Monday, July 14, 2008

Giving at both ends of life

One of my friends in the picture in the last post returned from Dublin two years ago, after living there for more than 20 years, to take care of her parents, both over 90.

Her father, prone to frequent falls, moved into a retirement home; she visits daily. L. and her mother live in the family home.


Her mother, P., is 95, clear-minded and still eager to engage the world. (She can legally drive, but it's fraught.) They head to country inns, theatre festivals, visit P.'s beloved Algonquin Park, where she canoed at 92, nourished by the familiar natural beauty.


They have always deeply enjoyed one another's company and have little of the reflexive friction so many of my friends feel (and I had) towards one's mother.


(Years ago another friend turned up at my door with her tiny, furious mother in tow. She'd spent the morning trying to buy her a winter coat. "YOU take her", she hissed. After a restorative lunch (with martinis) in the department store dining room, we found a chic cobalt blue topper that she loved. She was sweet as churned honey with me, as I expected.)


L. is single, childless (which simplified her return), incandescently intelligent, wildly funny, and a fearless straight-shooter. Doesn't complain about the friends, work, cottage and world she put on hold to return.

She will say she misses them, and expects to once again spend time in own home. But for now she's assuaging her mother's loneliness and boredom, and listening to her father's stories.

Every woman friend is dealing with elder care- either her own parents, in-laws, or extended family, some with L.'s grace and goodwill, others with resignation, resentment, worry.

Years ago many of us were consumed with childcare, exhausted and anxious about how we were shaping those little lives.

Now we are at a bedside again, combing hair, urging someone to eat, visiting a doctor, but it's so different at the other end of life. I felt far more emotional turbulence in the last years with my mother, flaring irritation and tenderness intertwined.

When our children are small we look at the stars with them and think, what will your future bring? We look at the stars with our very old parents and think, I hope there is a heaven for you, whatever form it takes.

5 comments:

kmkat said...

What a lovely post. My parents are gone over 20 years now, but I still think of them and wish they could have known their grandchildren. Mom was given 6 weeks to live when her cancer was diagnosed, but chemo put her into remission for almost 2 years; those 2 years were precious. My father, also diagnosed with cancer at about the same time, lived 5 days after his diagnosis.

Our time together is short. Blessings on your friend L. and her parents for being able to make the most of it.

cybill said...

This post is so beautiful that i'm sure my comment can't justify it! I love the story of L, she has thrown herself wholeheartedly into her situation and created a new family dynamic. One whose memories I'm sure she will always treasure. Sadly for my generation, who put off having children until we were old(er), having to deal with both children and elderly parents is the norm. It's a beautiful but heartbreaking lesson about the cycle of a lifetime.

Toby Wollin said...

That is a very sweet post. As someone who had to do the caring for a demented parent with basically no help from a sibling, I have to say that you can miss the sweetness when care turns you into a jailer and juggler and makes you lose contact with your own family. If I can send a message to anyone out there, it is this: If you are one of the siblings who cannot(from distance, job, or just plain temperament)take part in the caring, please do all you can for the sibling(s) who do.

Duchesse said...

kmkat: Yes, we think of them all the time, each day is precious.
Toby: I'm aware and sad about this situation, I know how very fraught it is and hope my children never experience it.

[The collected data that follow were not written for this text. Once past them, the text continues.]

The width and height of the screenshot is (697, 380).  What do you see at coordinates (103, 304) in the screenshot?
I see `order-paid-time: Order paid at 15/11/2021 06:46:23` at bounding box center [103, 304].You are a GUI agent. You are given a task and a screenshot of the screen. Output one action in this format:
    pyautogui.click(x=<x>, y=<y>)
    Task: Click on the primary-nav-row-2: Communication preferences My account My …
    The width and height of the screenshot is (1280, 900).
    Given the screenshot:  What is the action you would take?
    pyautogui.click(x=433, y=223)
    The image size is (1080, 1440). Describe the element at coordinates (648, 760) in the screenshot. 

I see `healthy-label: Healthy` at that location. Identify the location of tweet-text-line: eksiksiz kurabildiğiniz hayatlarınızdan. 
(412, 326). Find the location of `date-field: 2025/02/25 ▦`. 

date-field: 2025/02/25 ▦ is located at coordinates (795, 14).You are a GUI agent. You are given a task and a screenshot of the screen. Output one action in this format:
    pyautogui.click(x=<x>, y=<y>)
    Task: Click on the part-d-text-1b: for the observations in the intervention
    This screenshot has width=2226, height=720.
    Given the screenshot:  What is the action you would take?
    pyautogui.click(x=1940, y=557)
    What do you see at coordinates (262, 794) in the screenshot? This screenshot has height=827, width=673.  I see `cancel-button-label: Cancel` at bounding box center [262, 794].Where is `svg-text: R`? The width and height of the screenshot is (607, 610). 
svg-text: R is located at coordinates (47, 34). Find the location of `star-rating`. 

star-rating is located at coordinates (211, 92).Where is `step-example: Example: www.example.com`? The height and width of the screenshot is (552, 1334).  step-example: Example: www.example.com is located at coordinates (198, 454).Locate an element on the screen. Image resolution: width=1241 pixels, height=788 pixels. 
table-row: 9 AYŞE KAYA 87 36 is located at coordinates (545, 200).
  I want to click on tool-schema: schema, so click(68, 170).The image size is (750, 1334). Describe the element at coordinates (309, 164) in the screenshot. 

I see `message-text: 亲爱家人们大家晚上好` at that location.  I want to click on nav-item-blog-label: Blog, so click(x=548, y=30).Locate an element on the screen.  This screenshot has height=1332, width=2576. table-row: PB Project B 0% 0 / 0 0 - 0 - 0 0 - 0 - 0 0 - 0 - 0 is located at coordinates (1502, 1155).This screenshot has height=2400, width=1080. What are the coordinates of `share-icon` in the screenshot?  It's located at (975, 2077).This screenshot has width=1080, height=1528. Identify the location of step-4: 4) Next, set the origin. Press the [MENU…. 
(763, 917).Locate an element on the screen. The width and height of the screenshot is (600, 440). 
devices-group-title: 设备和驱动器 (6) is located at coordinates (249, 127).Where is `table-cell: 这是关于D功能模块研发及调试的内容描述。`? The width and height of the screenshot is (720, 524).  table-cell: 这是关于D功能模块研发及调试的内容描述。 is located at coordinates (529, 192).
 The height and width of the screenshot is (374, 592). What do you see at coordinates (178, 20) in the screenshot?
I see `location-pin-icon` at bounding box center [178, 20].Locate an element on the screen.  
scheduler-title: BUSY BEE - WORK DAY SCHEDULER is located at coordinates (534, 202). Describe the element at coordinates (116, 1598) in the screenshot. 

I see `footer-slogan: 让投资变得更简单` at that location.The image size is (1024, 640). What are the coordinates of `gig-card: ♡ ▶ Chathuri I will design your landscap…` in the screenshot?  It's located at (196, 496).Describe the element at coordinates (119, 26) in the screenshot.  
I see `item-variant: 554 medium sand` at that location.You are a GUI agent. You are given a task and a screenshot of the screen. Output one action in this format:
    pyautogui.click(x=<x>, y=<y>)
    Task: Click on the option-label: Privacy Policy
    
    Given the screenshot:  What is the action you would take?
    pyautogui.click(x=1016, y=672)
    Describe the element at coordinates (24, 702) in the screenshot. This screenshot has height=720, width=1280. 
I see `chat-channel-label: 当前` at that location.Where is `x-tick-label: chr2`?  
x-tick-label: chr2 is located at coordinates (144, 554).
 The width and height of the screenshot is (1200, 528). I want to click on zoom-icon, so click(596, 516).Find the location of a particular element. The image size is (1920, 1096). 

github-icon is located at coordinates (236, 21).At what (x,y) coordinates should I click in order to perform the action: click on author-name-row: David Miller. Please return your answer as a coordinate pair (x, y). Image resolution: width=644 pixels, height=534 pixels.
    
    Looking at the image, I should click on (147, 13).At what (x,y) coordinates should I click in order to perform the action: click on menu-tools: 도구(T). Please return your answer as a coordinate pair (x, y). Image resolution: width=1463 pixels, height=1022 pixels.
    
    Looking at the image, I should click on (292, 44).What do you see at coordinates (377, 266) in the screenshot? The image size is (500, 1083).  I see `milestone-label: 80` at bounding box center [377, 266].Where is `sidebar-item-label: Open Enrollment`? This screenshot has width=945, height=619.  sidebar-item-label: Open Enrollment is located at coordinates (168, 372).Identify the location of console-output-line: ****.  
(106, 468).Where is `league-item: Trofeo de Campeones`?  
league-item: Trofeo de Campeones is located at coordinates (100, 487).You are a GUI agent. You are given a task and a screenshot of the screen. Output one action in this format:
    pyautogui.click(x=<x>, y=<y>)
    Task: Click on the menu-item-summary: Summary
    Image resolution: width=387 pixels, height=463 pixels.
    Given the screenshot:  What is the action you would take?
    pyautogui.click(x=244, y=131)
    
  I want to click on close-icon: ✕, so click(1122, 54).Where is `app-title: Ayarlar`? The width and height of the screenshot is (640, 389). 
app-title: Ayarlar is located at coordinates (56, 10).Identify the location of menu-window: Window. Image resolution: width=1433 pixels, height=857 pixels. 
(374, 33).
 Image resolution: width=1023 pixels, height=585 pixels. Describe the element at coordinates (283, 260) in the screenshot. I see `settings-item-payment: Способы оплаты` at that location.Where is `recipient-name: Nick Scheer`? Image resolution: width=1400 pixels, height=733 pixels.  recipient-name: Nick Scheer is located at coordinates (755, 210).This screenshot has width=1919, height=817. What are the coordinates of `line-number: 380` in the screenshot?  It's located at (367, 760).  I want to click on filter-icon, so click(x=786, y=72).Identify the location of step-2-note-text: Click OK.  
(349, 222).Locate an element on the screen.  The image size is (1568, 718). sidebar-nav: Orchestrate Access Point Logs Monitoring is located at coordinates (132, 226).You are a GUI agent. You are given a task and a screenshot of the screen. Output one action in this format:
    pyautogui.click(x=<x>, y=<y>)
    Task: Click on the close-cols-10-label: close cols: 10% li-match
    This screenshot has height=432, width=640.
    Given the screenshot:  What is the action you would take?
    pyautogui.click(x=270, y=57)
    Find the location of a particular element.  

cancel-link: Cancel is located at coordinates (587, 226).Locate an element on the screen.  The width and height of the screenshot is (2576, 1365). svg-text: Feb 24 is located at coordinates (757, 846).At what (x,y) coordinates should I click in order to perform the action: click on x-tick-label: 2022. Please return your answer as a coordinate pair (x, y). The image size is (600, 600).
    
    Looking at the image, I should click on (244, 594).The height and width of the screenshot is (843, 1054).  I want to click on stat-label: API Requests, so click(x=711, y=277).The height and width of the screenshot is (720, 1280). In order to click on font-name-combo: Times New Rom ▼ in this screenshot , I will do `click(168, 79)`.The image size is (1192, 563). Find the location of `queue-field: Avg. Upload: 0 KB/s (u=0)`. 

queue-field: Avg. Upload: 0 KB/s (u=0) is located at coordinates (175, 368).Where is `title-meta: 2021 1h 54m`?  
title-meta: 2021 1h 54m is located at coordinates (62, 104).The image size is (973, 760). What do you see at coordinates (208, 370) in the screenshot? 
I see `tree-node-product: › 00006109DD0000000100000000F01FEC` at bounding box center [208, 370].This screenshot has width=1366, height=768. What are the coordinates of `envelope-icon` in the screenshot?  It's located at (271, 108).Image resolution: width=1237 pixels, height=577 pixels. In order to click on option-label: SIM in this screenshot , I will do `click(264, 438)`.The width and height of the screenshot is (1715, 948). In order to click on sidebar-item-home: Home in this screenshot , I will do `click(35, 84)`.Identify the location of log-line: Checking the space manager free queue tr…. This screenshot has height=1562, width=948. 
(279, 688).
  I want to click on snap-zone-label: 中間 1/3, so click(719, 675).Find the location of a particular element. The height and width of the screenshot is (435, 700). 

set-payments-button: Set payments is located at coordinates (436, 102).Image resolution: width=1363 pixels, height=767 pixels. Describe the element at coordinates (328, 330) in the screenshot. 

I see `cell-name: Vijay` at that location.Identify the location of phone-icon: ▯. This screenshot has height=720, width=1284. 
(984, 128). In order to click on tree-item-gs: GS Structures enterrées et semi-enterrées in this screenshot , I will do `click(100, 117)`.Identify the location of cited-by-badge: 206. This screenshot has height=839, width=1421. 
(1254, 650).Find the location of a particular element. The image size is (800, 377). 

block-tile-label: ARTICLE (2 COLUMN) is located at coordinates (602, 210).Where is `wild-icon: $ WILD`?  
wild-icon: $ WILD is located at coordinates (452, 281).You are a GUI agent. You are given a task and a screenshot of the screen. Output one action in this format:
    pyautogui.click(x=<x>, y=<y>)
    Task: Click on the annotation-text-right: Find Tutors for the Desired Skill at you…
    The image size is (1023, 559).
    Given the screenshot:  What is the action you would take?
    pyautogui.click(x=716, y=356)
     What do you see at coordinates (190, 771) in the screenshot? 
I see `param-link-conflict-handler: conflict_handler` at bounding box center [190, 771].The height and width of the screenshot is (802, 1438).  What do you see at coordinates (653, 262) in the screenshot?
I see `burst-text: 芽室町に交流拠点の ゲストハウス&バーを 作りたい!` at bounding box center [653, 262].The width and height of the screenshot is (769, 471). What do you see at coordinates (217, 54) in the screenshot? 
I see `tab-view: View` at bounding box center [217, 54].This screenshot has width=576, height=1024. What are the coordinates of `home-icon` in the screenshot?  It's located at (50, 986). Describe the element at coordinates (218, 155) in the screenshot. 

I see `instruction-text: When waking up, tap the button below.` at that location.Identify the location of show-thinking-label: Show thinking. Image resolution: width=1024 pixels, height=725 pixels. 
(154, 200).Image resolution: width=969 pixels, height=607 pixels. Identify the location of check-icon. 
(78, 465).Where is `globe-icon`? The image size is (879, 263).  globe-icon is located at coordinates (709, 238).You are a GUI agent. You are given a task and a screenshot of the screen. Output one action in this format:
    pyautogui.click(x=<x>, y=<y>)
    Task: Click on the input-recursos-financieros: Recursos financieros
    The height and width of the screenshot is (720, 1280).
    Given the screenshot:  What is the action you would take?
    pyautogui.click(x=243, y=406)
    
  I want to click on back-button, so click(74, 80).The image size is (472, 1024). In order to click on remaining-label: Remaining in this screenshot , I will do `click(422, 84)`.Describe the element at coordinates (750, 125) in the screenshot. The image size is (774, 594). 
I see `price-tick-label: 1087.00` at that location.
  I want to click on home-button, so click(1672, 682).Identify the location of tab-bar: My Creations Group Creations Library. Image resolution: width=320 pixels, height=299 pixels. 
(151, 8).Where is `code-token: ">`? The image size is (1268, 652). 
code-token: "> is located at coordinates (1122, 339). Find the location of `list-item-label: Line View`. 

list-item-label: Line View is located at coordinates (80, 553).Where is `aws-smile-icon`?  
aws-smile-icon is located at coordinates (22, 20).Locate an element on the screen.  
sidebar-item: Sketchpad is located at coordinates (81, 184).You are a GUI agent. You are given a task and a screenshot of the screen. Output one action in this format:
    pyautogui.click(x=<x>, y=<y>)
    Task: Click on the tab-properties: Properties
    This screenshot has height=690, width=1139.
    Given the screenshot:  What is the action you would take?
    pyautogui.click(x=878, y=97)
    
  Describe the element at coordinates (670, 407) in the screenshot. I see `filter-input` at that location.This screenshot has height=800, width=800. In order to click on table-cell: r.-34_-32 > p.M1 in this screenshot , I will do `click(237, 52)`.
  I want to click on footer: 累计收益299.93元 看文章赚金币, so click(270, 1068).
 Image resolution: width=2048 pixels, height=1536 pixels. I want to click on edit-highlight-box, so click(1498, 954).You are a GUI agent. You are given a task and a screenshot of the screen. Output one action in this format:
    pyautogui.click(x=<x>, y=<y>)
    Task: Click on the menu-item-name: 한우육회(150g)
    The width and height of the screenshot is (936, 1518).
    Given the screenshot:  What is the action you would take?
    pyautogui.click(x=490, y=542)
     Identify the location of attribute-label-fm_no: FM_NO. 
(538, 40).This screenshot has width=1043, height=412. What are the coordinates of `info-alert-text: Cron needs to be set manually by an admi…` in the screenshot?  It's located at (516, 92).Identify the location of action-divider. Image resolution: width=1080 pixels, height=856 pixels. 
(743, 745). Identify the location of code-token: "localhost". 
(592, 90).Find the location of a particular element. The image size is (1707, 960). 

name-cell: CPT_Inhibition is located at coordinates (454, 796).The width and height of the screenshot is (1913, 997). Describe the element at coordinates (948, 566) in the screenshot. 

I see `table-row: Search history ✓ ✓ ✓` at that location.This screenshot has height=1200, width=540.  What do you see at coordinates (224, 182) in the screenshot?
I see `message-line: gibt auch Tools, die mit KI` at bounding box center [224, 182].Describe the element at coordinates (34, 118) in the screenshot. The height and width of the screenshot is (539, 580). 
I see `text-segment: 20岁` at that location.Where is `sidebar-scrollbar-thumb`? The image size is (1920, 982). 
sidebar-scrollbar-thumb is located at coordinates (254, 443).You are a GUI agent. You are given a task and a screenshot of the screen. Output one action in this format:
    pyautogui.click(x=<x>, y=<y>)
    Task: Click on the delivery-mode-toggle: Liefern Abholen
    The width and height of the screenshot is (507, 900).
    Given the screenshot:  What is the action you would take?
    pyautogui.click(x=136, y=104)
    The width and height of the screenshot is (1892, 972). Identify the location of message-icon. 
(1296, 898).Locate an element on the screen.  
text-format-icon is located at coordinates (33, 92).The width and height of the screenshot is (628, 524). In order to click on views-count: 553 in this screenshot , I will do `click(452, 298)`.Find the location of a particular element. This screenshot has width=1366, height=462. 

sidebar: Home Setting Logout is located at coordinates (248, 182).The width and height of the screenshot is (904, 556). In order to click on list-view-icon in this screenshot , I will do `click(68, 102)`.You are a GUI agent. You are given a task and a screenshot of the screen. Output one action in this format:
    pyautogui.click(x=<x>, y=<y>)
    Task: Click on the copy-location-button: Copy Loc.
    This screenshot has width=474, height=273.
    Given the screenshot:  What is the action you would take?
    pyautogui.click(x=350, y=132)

L. has a brother (and his family) living in the same city and they have come to a modus vivendi re how much each can do. She's also found a marvelous caregiver to spell her so she has some time off. Otherwise exhausting no matter how devoted one is.

Mardel said...

What a lovely and touching post. Oh to have the ability and time, and the easiness of relationship to take time off and take care of a parent. Toby, one does need support and caring for a demented family person is extremely isolating and difficult and finding the right balance is very difficult. Cybill, although it is not my experience, I watch my stepdaughter attempting to juggle caring for aging and ill mother as well as her infant son and career. She of course, cannot really help with the care of her father who is showing increasing signs of dementia, and I do not expect her to, as she has far more to juggle than I can imagine at this point.

Watching a beloved family member fall to dementia is extremely difficult, be it parent or spouse. I have also watched my grandmother and my MIL succumb to this disease. As for my spouse, I am still holding on to the hope that the problem is something treatable, but also increasingly preparing myself for the fact that such might not be the case, and the looming role of juggler and jailer.

It is good to be reminded of the sweetness, and to hang on to those precious moments when they occur.